For a number of formative years in my youth, I was a Boy Scout in Troop 131, which met in Wayne, New Jersey, at Saint Michael’s Episcopal Church. Not coincidentally, St. Michael’s was also my family’s church home, and I served there as an acolyte or altar server. Our troop’s junior assistant scoutmaster, Freddy, was also the senior acolyte and Father G’s son, so in a sense he was my “captain” in both contexts, contributing to a certain blurring in my mind of the two communities.1
Key to both worlds was a sense of ritual and protocol. I came to understand that there is a right way to stand and hold a crucifix or a torch or a flag, a right way to carry these items in procession, and so forth. Freddy embodied enthusiastic discipline and precision in both contexts, and contributed to the shaping of habits in me that I have to this day.
Every weekly troop meeting, as I recall, involved a ritual presentation and posting of colors involving the individual troop patrol flags2 as well as the U.S. flag. I seem to recall a lot of time going into correctly folding the U.S. flag—I don’t know if we did it every week, but it was certainly a big thing. A lot went into how you treated the flag, beginning, of course, with never letting it touch the floor. I understood that the flag is not sacred as the Eucharist is sacred,3 but I still thought of how I treated the flag as part of doing “my duty to God and my country,” in the words of the Scout Oath.

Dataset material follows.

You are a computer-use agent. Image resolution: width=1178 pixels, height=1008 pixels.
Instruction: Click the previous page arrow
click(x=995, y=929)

I took the photo above, of a small U.S. flag on a garden flag stand, a few years ago while on vacation in Ocean City, New Jersey. It interested me as a problem in flag etiquette: Is this flag displayed properly or not?
Let’s start at the beginning.
When we think of the archetypal U.S. flag, we picture it displayed horizontally, with the blue field of stars in the upper left corner. Incidentally, the upper left corner of any flag4 is called the canton; the canton of the U.S. flag has a special name, the union.
This archetypal display is how I drew the flag on my Fourth of July holiday whiteboard,5 though I took some stylistic liberties:
As I drew it, the left edge of my dry-erase flag is at nearly 45 degrees, so technically my flag is almost as close to vertical as to horizontal! If we imagine the U.S. flag being displayed vertically, perhaps our first, most natural and intuitive expectation is that it should look like the iconic horizontal flag rotated 90 degrees, with the stars—the union—on the upper right:
Thus, our first, most intuitive feeling might be that the lawn flag is displayed incorrectly. Our first instinct is that the union should be, not on the left as seen below, but on the right.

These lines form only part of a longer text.